> [Activity]: Copy exactly, and only, the lines that start at the line containing "1133x613 pixels. Task: Sort" and end at the last line of the material below.

> [Study material]:
☆ ☆ ☆ ☆
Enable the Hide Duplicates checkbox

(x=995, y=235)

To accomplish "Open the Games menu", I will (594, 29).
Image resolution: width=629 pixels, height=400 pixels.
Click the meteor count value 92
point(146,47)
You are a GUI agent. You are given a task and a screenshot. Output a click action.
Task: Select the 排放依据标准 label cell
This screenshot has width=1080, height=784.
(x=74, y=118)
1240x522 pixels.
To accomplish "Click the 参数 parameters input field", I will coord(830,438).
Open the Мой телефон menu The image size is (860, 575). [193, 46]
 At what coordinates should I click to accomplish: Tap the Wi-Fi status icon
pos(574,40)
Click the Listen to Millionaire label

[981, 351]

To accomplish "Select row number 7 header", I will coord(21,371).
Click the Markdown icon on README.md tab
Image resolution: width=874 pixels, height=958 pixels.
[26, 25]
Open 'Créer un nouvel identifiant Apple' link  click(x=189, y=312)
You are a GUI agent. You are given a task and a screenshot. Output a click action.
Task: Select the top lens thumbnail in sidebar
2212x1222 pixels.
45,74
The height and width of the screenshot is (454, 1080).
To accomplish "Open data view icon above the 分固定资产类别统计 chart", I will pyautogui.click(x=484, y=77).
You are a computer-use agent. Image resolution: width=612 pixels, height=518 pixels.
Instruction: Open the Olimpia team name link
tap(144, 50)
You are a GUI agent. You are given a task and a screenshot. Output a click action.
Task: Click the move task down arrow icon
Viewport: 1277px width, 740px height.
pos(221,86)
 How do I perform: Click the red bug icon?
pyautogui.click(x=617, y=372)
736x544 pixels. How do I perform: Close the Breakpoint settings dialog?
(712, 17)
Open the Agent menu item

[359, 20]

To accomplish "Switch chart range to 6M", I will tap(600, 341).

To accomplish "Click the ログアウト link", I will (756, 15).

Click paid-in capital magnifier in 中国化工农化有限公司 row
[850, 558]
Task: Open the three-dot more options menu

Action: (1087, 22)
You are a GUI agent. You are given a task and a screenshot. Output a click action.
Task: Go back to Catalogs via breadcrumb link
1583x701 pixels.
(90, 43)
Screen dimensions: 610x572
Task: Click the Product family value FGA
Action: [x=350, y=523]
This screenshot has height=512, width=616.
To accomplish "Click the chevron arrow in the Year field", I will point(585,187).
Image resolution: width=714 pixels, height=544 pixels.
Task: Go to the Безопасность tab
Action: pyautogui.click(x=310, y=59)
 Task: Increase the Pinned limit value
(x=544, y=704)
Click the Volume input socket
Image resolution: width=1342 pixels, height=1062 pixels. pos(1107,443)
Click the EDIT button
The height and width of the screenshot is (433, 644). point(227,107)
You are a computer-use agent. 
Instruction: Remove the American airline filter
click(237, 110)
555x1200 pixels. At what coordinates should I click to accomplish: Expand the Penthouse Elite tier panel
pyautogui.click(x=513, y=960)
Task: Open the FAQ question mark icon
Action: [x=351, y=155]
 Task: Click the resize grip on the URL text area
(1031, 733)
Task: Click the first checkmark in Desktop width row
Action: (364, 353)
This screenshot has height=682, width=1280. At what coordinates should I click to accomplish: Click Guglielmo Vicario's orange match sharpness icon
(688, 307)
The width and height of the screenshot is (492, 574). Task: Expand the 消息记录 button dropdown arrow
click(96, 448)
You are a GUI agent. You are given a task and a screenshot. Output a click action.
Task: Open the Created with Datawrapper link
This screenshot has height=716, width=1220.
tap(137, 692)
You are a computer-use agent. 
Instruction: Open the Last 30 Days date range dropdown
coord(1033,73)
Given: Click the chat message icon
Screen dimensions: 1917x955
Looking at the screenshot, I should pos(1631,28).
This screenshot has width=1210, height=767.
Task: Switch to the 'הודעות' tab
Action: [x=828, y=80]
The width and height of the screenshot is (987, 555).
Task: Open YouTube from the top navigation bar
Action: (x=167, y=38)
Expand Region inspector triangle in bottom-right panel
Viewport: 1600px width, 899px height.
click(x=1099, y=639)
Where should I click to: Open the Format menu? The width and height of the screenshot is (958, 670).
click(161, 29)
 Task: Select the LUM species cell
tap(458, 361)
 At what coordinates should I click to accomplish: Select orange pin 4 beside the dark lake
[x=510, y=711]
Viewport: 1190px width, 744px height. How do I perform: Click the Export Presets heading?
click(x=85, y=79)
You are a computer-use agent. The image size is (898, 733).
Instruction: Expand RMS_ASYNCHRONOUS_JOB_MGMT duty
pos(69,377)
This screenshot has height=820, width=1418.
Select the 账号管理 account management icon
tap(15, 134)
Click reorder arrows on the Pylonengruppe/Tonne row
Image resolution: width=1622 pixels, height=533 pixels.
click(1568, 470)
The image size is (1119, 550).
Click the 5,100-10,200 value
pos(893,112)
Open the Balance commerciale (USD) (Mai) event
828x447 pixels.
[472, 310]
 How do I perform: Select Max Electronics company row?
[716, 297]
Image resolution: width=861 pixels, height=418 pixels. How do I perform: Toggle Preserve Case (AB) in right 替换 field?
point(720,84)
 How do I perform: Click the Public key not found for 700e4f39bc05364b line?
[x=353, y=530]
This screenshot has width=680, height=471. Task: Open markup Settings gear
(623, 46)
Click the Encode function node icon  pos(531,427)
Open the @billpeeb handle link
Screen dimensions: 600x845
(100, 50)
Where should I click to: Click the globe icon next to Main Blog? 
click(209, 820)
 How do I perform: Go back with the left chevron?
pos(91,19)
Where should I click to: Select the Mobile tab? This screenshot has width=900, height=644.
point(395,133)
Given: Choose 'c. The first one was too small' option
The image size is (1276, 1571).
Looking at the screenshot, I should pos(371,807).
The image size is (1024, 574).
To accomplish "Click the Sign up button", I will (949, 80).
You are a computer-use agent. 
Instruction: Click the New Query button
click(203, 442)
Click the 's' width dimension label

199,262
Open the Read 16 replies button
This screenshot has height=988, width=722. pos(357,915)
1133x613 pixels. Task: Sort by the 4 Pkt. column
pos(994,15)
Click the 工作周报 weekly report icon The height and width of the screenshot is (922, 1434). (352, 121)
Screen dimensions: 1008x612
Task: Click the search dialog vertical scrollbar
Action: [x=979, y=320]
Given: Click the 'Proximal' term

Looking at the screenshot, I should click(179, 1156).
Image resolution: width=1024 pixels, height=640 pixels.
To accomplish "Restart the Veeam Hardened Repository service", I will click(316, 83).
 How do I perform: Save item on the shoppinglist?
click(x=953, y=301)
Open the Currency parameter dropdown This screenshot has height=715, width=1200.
☆ ☆ ☆ ☆
> [Solution to the problem]:
1133x613 pixels. Task: Sort by the 4 Pkt. column
pos(994,15)
Click the 工作周报 weekly report icon The height and width of the screenshot is (922, 1434). (352, 121)
Screen dimensions: 1008x612
Task: Click the search dialog vertical scrollbar
Action: [x=979, y=320]
Given: Click the 'Proximal' term

Looking at the screenshot, I should click(179, 1156).
Image resolution: width=1024 pixels, height=640 pixels.
To accomplish "Restart the Veeam Hardened Repository service", I will click(316, 83).
 How do I perform: Save item on the shoppinglist?
click(x=953, y=301)
Open the Currency parameter dropdown This screenshot has height=715, width=1200.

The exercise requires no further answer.